Dalam pertemuan puncak NSS di Washington DC, yang ditutup pada Jumat (1/4), para peserta NSS berkomitmen memperkuat arsitektur keamanan nuklir global menjadi lebih komprehensif. Komitmen tersebut dituangkan dalam bentuk instrumen hukum, mendorong peran aktif organisasi internasional, dan perhatian terus-menerus.
Presiden Amerika Serikat Barack Obama mengajak semua pemimpin delegasi bekerja sekuat tenaga untuk mencegah teroris mendapatkan bahan nuklir. "Jika akses itu dapat ditembus jaringan teroris, para teroris dapat menggunakannya sebagai senjata pemusnah massal."
Menurut dia, kemungkinan jaringan teroris mendapatkan akses bahan nuklir masih terbuka karena warga dari banyak negara kini banyak yang bergabung dengan jaringan teroris, terutama sebagai milisi Negara Islam di Irak dan Suriah.
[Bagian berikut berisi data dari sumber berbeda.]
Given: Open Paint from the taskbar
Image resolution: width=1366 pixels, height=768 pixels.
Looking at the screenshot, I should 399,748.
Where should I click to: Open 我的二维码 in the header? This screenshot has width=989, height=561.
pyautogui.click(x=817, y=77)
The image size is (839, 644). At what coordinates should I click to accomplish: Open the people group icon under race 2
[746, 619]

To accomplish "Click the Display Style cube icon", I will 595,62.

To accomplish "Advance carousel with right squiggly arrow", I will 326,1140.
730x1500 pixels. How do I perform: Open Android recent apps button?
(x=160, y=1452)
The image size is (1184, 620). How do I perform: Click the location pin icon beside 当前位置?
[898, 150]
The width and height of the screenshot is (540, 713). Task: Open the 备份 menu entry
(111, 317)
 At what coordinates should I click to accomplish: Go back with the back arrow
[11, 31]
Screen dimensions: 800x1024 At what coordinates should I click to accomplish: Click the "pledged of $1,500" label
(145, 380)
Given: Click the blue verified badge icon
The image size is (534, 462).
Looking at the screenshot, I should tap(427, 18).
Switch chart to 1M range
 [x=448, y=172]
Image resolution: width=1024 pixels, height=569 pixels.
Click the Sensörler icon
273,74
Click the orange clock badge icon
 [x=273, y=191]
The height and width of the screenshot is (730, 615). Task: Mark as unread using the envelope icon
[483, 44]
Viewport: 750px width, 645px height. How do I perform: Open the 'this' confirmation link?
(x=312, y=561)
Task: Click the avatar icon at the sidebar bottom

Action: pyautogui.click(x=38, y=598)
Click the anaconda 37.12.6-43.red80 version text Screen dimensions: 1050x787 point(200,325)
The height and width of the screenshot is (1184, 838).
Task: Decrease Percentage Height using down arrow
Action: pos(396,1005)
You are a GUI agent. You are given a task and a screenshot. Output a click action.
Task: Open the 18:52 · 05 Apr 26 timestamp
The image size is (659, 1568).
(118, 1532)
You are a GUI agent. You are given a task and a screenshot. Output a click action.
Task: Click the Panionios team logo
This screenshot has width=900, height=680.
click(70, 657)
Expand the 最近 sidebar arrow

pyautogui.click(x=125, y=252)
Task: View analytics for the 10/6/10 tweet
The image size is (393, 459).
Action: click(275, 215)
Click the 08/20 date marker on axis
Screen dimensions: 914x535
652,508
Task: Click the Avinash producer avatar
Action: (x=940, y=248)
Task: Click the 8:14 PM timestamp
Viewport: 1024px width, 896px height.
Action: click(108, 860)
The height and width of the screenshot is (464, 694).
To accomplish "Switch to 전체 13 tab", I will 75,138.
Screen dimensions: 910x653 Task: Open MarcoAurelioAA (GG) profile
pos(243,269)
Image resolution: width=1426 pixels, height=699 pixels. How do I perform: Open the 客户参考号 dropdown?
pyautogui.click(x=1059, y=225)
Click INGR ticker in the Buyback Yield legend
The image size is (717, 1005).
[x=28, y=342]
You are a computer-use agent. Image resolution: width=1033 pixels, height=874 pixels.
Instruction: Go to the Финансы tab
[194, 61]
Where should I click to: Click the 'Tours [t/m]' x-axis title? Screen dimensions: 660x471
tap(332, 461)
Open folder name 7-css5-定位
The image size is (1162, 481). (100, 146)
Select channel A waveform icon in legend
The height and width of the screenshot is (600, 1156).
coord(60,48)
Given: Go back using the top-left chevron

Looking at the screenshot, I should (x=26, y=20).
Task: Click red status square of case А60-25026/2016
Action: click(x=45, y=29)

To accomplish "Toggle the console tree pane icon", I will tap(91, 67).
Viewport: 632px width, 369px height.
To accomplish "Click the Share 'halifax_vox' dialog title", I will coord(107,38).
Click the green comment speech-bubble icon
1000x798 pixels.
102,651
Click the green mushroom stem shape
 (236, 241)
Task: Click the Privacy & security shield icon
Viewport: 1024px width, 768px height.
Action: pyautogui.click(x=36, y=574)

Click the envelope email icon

Kita sepenuhnya mendukung kesepakatan negara-negara peserta NSS karena dapat dibayangkan apa yang akan terjadi jika teroris menggunakan bahan baku nuklir sebagai senjata pemusnah massal. Tanpa senjata pemusnah massal saja, aksi terorisme sudah sedemikian mengerikan.
Meskipun demikian, sesungguhnya yang harus dicegah itu bukan hanya akses nuklir ke teroris, melainkan juga akses ke beberapa negara tertentu yang memiliki potensi untuk mengembangkan persenjataan nuklir.
Kita tidak dapat menyerahkan persoalan itu hanya kepada Amerika Serikat, yang dalam beberapa kesempatan memiliki standar ganda dalam menyikapi negara-negara tertentu yang jelas-jelas diketahui mengembangkan persenjataan nuklir. Negara-negara peserta NSS harus secara bersama-sama menjaga agar akses bahan nuklir kepada teroris dapat dicegah dan menjaga agar negara-negara tertentu yang memiliki akses bahan nuklir tidak menyalahgunakannya.
Kita menyayangkan Rusia yang pada tahun ini memboikot NSS. Padahal, kehadiran Rusia, yang disebut-sebut sebagai salah satu negara produsen uranium terbesar di dunia, sangat diperlukan dalam NSS. Selain untuk mengimbangi Amerika Serikat, dengan hadir dalam NSS, Rusia pun terikat dengan kesepakatan-kesepakatan yang dihasilkan dalam NSS.
Sebagai salah satu negara peserta NSS, Indonesia pun tidak hanya berbicara, tetapi juga melakukan langkah konkret. Indonesia menjadi salah satu negara pelopor yang tidak lagi menggunakan bahan baku nuklir uranium dengan pengayaan tinggi (HEU) yang dapat digunakan untuk membuat bom nuklir. Indonesia mengubah HEU menjadi uranium dengan pengayaan rendah (LEU).